---
language:
- en
base_model:
- microsoft/BiomedNLP-BiomedBERT-base-uncased-abstract-fulltext
---

# LitGene: An Interpretable Transformer Model for Gene Representation Learning

LitGene is a transformer-based model that learns rich gene representations by integrating textual information from the scientific literature with structured knowledge from the Gene Ontology (GO). Using contrastive learning, the model refines gene embeddings that capture both sequence and functional annotations, enabling improved prediction of protein properties, gene-disease associations, and functional annotations such as GO terms and KEGG pathways.

This repository provides model weights for the pre-trained LitGene model. It is intended to serve as a base representation model that can be further adapted/fine-tuned for specific biomedical tasks.

## Intended Usage

This model is intended to be used for any tasks that require interfacing with models . LitGene can be used for any of the following:
- Infrence: Providing predictions for gene functions, gene-disease/gene-protien associations, and specific biological pathway information. Prompt Ligene [here](http://64.106.39.56:5000/).
- Gene Embeddings: Producing embeddings that capture both textual (literature based) sepcific biological properties of gene function.https://github.com/vinash85/LitGene/tree/master
- Fine-tuning: base representation model can be fine-tuned for a multitude of biomedical tasks (e.g. protien solubility prediction, drug dosage sensitivity).

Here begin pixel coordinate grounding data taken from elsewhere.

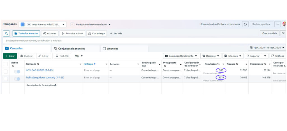Toggle Trafico seguidores campaign active switch
Viewport: 287px width, 131px height.
coord(17,79)
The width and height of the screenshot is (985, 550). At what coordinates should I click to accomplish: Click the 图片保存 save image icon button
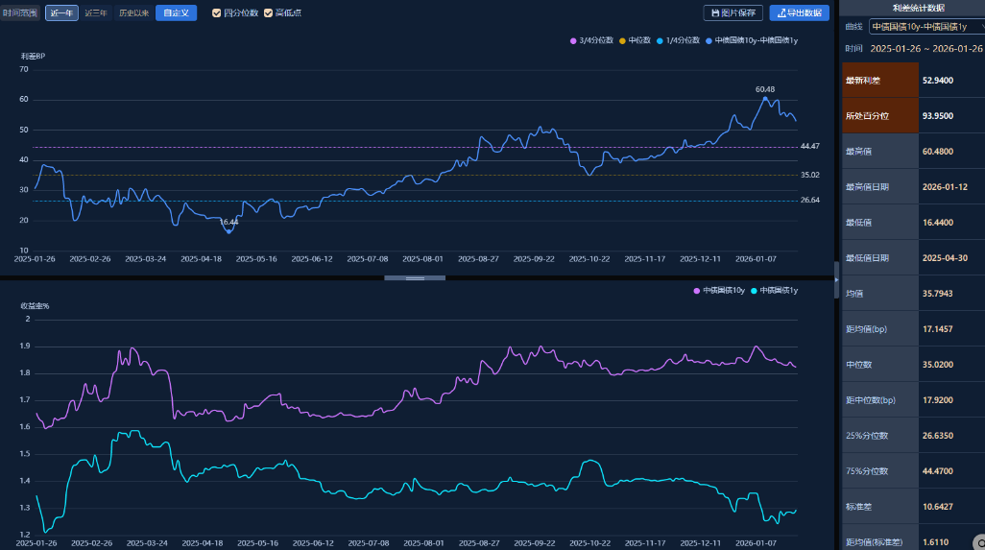click(733, 13)
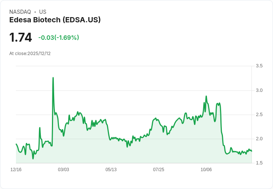Screen dimensions: 273x189
Task: Click the 2.0 y-axis price label
Action: click(x=259, y=139)
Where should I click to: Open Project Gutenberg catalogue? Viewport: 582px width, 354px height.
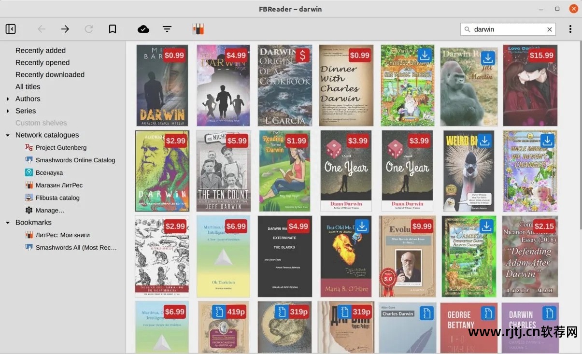pos(61,148)
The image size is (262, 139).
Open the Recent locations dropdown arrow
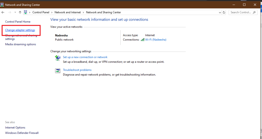[15, 12]
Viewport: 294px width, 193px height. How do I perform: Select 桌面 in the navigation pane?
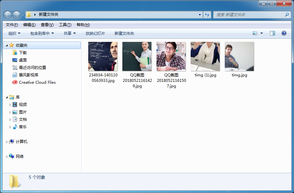click(x=23, y=60)
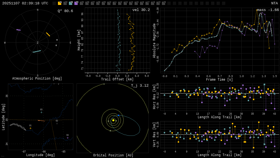Screen dimensions: 280x158
Task: Select the station 20 box in top bar
Action: pos(164,3)
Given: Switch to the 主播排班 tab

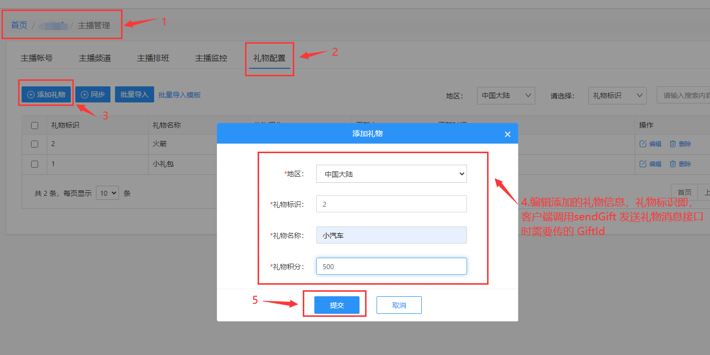Looking at the screenshot, I should (x=153, y=58).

Example tasks can be found in this [repo](https://github.com/vinash85/LitGene/tree/master).

## Usage (Pytorch)
Below is the example (pytorch) code to import LitGene weights

```python
import torch
from transformers import AutoModel, AutoTokenizer

# Load the model and tokenizer
model_name = "tumorailab/LitGene_ContrastiveLearning"

tokenizer = AutoTokenizer.from_pretrained(model_name)
model = AutoModel.from_pretrained(model_name)

# If you want to move the model to GPU
device = "cuda" if torch.cuda.is_available() else "cpu"
model = model.to(device)
```

below is example code to get embeddings for an example scentence

```python
# Prepare your sentence
sentence = "Your text goes here"

# Tokenize the sentence
inputs = tokenizer(
    sentence,
    padding=True,
    truncation=True,
    max_length=512,
    return_tensors="pt"
)

# Move inputs to the same device as model
inputs = {k: v.to(device) for k, v in inputs.items()}

# Get embeddings
with torch.no_grad():
    model.eval()
    outputs = model(**inputs)
    # Get the CLS token embedding (first token)

print(outputs.last_hidden_state)
```

## Training Details

##### Hyperparameters
| Hyperparameter | Value |
| --- | --- |
| Embedding Dimension | 768 |
| Batch Size | 64 |
| Optimizer | AdamW |
| Learning Rate | 2e-5 (with linear decay) |
| Weight Decay | 0.01 |
| Contrastive Learning Loss Function | Margin-based ranking loss |
| Contrastive Loss Margin (δ) | 0.5 |
| Number of Training Steps | 100k |
| Dropout Rate | 0.1 |
| Gradient Clipping | 1.0 |